CF2T (OCEANERA-NET project): developing ways of reducing CAPEX costs and improving reliability of the foundation structure.

Other active French developers include:

The tidal energy company EEL Energy is now developing its new river current model. The wave energy company Hydro Air Concept Energy (HACE) aims at testing a prototype at the SEM-REV test site for one year after a full-scale version was tested offshore the port of La Rochelle.

Naval Energies continues to be active on OTEC with a test bench in Martinique for biofouling studies and an onshore OTEC prototype in La Réunion. Their market objective is to move from design to commissioning of shore-based OTEC power plants or specific subsystems with the possibility of adding by-products (e.g. SWAC, desalination, aquaculture) in association with partners.
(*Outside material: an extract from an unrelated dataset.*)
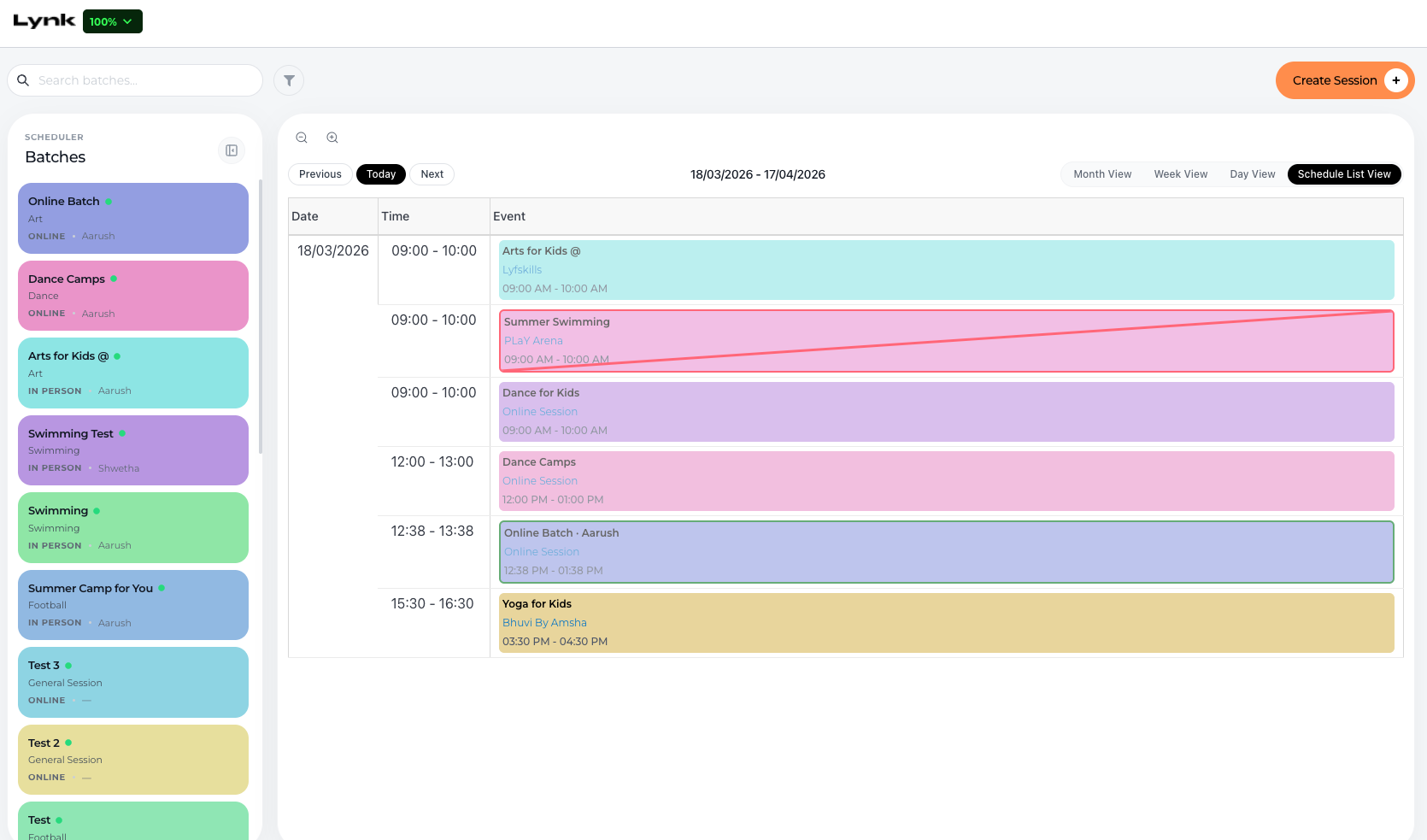Image resolution: width=1427 pixels, height=840 pixels.
Task: Open the 100% zoom dropdown
Action: [113, 21]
An underwater data centre with Sea Water Cooling was successfully tested at the EMEC test centre in collaboration with Microsoft.

SIMEC Atlantis Energy created the Normandie Hydrolienne Joint-Venture with the Normandy Region aiming to develop tidal energy projects in the Raz Blanchard using a business model that can work at a regional scale while remaining independent of national incentives. This initiative was announced last October and the official signature took place in November. The action shows Normandy’s full support of industrial activities in the Raz Blanchard (Alderney race) through its economic development agency and the Normandy Participations investment fund.



The project to build an OTEC powered desalination plant on Kavaratti Island on Lakshadweep archipelago (south western coast of India) is now formally approved by the Government. Environmental impact assessment studies have been carried out and submitted to the authorities.

The OTEC laboratory at the National Institute of Ocean technology (NIOT) has been equipped with a control and data acquisition system developed in-house; fresh water and electricity were generated in the trials.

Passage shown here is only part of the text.